Vermont legalizes cooties
Despite the tearing of hair, trembling lips, and outright tantrums of opponents, the Vermont legislature today overrode the governor's veto and legalized cooties.
Nervously, proponents of the bill followed the roll call and tallied the votes. But it was too close to be sure, until the speaker read the official count: 100 to 49.
After calling the chamber to order, the speaker adjourned for lunch. He was then seen reaching out to the minority leader and shouting "cooties!" The minority leader waved his crossed fingers in front of him as he recoiled in disgust and horror before fleeing for safety to his clubhouse.
Other legislators and the mobs of supporters followed the speaker's example and chased opponents around the statehouse and through the streets of Montpelier.
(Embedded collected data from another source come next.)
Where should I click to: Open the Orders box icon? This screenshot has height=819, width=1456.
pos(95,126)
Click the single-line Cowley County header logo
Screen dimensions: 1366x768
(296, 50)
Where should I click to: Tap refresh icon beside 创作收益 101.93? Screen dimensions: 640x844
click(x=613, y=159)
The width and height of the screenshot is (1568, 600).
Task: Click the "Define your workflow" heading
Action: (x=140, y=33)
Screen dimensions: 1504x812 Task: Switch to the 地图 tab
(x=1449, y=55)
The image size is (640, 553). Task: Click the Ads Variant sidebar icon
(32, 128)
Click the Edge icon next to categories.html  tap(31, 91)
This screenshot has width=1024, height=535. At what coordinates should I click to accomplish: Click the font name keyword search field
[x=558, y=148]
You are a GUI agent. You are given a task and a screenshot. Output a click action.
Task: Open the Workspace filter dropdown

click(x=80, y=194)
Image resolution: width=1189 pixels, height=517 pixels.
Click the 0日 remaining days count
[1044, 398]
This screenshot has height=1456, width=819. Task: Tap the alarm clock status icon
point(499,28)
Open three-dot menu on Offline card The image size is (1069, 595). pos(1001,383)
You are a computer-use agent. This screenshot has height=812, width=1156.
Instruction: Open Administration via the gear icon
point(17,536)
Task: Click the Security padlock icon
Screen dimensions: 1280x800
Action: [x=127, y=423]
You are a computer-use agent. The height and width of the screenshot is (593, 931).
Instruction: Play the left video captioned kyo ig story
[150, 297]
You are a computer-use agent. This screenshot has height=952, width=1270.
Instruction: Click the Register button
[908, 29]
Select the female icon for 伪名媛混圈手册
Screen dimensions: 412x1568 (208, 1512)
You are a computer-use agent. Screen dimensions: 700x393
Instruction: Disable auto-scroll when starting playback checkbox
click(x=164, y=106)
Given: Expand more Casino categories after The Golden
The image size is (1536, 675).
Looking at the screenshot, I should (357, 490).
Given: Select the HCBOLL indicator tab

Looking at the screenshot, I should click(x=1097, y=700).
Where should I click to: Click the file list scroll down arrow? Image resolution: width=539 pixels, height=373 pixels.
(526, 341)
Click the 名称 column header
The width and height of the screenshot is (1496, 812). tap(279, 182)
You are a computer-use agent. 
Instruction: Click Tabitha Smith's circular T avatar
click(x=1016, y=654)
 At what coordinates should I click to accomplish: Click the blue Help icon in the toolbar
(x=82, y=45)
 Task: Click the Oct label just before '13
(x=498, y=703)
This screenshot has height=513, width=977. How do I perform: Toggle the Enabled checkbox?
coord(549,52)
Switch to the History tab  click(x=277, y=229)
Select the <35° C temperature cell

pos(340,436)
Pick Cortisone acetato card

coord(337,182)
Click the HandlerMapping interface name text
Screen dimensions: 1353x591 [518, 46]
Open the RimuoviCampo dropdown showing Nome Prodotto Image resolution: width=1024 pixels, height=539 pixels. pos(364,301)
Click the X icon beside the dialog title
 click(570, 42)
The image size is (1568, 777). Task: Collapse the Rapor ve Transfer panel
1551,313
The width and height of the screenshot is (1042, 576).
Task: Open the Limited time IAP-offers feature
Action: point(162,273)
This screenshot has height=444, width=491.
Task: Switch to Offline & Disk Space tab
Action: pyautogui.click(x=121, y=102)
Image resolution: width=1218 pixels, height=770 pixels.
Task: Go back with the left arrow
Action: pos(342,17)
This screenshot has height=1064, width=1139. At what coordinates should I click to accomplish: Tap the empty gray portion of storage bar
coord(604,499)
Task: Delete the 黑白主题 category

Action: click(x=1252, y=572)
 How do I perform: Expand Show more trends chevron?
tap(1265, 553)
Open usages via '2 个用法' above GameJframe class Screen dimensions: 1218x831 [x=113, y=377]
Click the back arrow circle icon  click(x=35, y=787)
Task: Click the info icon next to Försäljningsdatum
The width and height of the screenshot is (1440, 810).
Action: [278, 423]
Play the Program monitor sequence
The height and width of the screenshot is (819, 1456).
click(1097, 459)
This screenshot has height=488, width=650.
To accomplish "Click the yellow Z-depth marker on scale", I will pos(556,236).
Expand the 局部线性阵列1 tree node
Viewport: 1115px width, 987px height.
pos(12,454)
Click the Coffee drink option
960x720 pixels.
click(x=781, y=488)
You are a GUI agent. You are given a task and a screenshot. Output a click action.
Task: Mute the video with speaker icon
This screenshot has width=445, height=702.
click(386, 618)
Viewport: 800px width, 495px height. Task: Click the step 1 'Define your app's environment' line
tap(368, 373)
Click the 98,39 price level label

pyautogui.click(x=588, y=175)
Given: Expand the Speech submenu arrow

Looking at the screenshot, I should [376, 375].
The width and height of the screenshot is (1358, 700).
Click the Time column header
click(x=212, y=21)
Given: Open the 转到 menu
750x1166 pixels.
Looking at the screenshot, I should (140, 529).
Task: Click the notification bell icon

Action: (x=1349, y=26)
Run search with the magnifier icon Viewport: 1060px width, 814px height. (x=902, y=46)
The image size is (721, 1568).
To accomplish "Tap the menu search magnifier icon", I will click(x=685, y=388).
One of the leaders in the fight against legalizing cooties, Bill Brosseure, later issued a statement from an undisclosed location that this bill was a disgrace to the very foundation of civilization. "No deer camp will ever be the same", he warned.
The governor explained his veto of such a popular bill as a statement of principle against admitting the possibility that cooties is not something to fear. "On the contrary," he told an AP correspondent, "cooties is the work of the devil and I worry that this bill will drive many young people away to cooties-free places when we are trying so hard to keep them in state where I need to also protect them from a nickel gas tax."
Cooties advocates scoffed. "Cooties is already here. Come September 1, no longer will the right to vote require a hypocritical and much-abused anti-cooties pledge. This will benefit everyone, whether they supported this bill or not."
With the cooties business past them, legislators will next take up a bill revoking the traditional "certificate of heterosexuality" that has long defined marriage in the state.